Without lib:compress, scripts that receive gzip'd HTTP responses or need to reduce payload sizes must shell out or send uncompressed data. Both are unacceptable for a self-contained runtime.

Concrete scenarios:

  • Decompress Content-Encoding: gzip HTTP response bodies from vnd:hyper
  • Compress payloads before writing to storage or sending over the wire
  • Process .gz / .zst files from disk via std:fs
  • Reduce memory/bandwidth in std:net socket communication

Detailed design

Luau API

lua
local compress = require("lib:compress")

-- Encode (compress)
local compressed, err = compress.encode("gzip", data)
local compressed, err = compress.encode("zlib", data)
local compressed, err = compress.encode("brotli", data)
local compressed, err = compress.encode("zstd", data)

-- With compression level
local compressed, err = compress.encode("gzip", data, { level = 9 })
local compressed, err = compress.encode("zstd", data, { level = 3 })

-- Decode (decompress)
local decompressed, err = compress.decode("gzip", compressed)
local decompressed, err = compress.decode("zlib", compressed)
local decompressed, err = compress.decode("brotli", compressed)
local decompressed, err = compress.decode("zstd", compressed)

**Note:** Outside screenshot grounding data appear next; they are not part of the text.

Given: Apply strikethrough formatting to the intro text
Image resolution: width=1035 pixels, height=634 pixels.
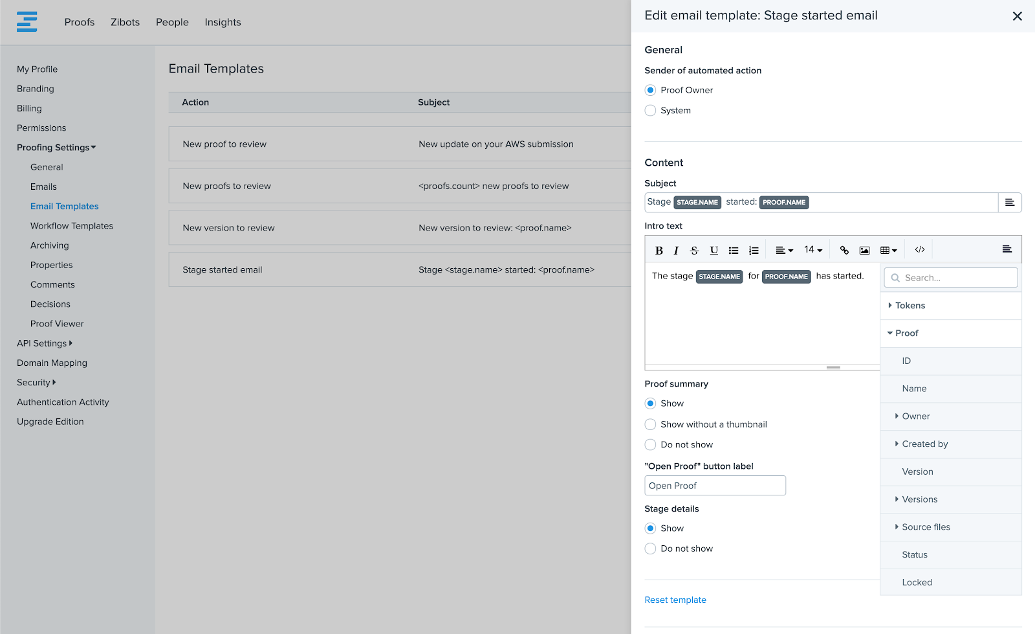Looking at the screenshot, I should click(x=694, y=251).
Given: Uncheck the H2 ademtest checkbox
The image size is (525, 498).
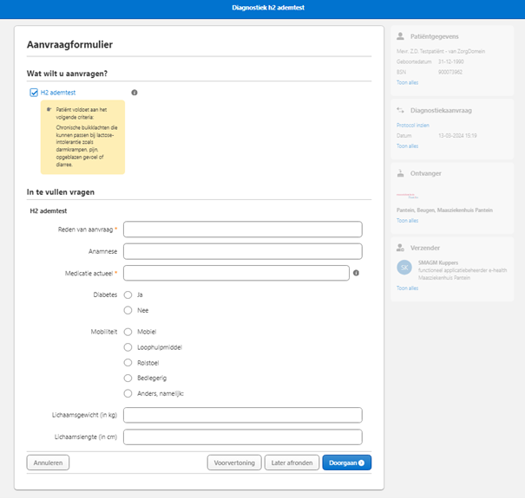Looking at the screenshot, I should 34,92.
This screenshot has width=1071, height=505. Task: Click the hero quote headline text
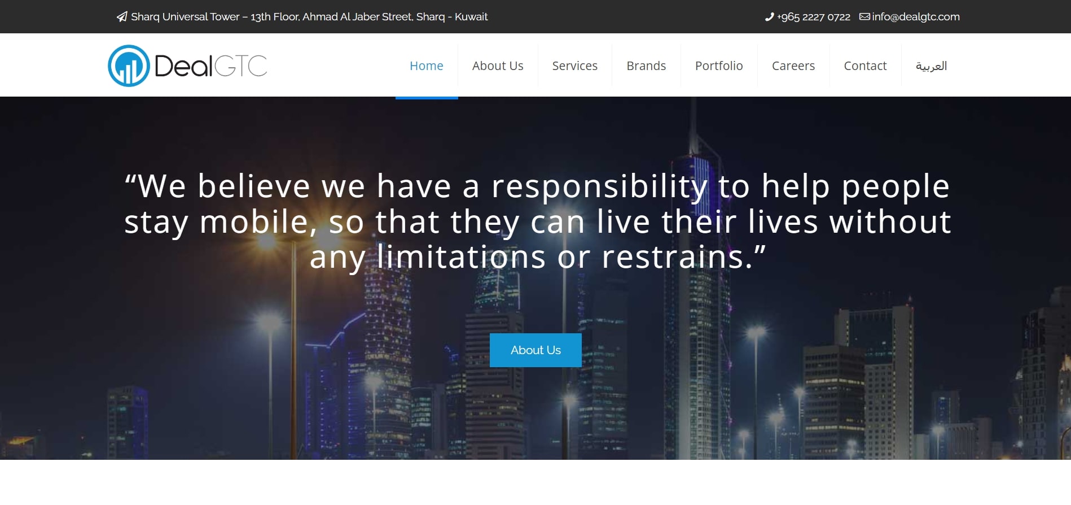click(537, 221)
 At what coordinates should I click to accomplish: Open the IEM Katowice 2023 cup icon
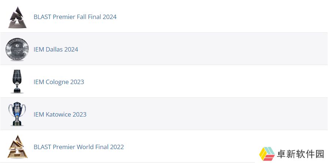(17, 114)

-- With max output size (decompression bomb protection)
local decompressed, err = compress.decode("gzip", compressed, { max_size = 1048576 }) -- 1 MB

Two functions. Format is always the first argument — parameterisable, no per-format aliases. Matches Lune's serde.compress / serde.decompress pattern but uses encode / decode to align with lib:base64.

Function signatures

compress.encode(format, data[, opts]) → (string, nil) | (nil, string)

ParamTypeRequiredDescription
formatstringyes"gzip", "zlib", "zstd", "brotli"
datastringyesRaw bytes to compress
optstable?no{ level = number }

level semantics per format:

FormatDefaultRangeBacking
gzip60–9flate2::Compression
zlib60–9flate2::Compression
zstd31–22zstd::DEFAULT_COMPRESSION_LEVEL (note: zstd supports -7 to -1 for fast mode; excluded for v1 surface simplicity)
brotli60–11brotli quality parameter

Out-of-range level → (nil, "compress.encode: level out of range for {format}: {n}").

Non-number level (e.g. { level = "fast" }) → (nil, "compress.encode: invalid level type").

Non-integer numeric level (e.g. { level = 6.7 }) → (nil, "compress.encode: level must be an integer"). Rationale: Luau numbers are f64; dynamic computations like base + offset can silently produce non-whole values. Silent as i32 truncation hides arithmetic bugs and disagrees with Node zlib / Python gzip precedent (both reject). Fail loud.

compress.decode(format, data[, opts]) → (string, nil) | (nil, string)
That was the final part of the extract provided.